With the Nasdaq faltering again Tuesday, it might be hard for some investors to believe that things are not entirely gloom and doom in the technology sector.
Most of the gloom has come courtesy of once high-flying Internet and social media stocks. The PowerShares QQQ (NasdaqGM: QQQ) is off 5.5% over the past month, but the First Trust Dow Jones Internet Index Fund (NYSEArca: FDN) has been more than twice as bad. The Global X Social Media Index ETF (NasdaqGM: SOCL) has been more than three times worse than QQQ. [Social Media ETF Close to Bear Market]
Not all technology sector ETFs are wearing scarlet letters though. While not much too write home about, more conservatively-positioned tech ETFs, such as Technology Select Sector SPDR (NYSEArca: XLK) and the Vanguard Information Technology ETF (NYSEArca: VGT), have been sturdy in recent weeks, easily outpacing the Nasdaq Composite.

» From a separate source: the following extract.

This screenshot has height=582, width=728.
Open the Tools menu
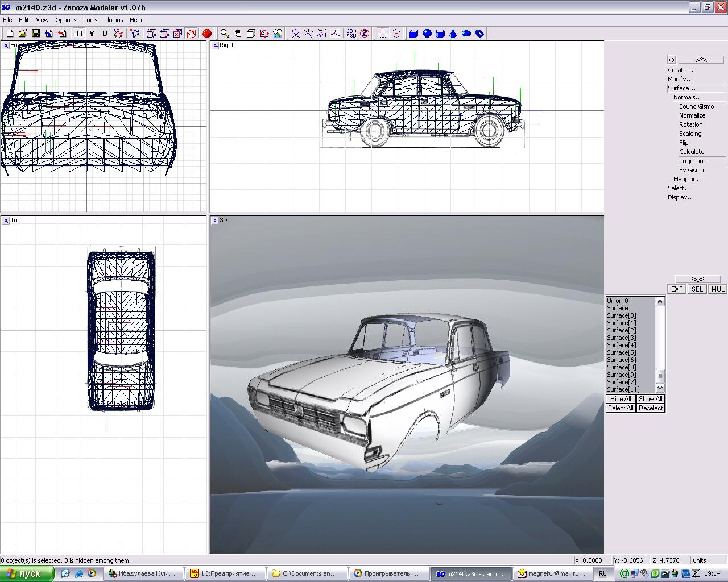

Another standout has been the First Trust NASDAQ Technology Dividend Index Fund (NasdaqGM: TDIV), which was sporting one-month gain of nearly 3% entering Tuesday’s session (TDIV is down 0.8% at this writing). A large part of the reason XLK, VGT and in particular TDIV have been sturdy as higher beta tech fare has withered is the ETFs’ allocations to the sector’s more mature names. [Old School Tech Names Rise Again]
Think Dow components Microsoft (NasdaqGS: MSFT), International Business Machines (NYSE: IBM), Intel (NasdaqGS: INTC) and Cisco (NasdaqGS: CSCO). Those are four of the 14 Dow stocks that are higher year-to-date. Those are TDIV’s four largest holdings, combining for a third of the ETF’s weight.
Allocations like those explain “why TDIV has the lowest volatility of the 36 tech ETFs and is about half as volatile as the super-jumpy SOCL,” writes Eric Balchunas for Bloomberg.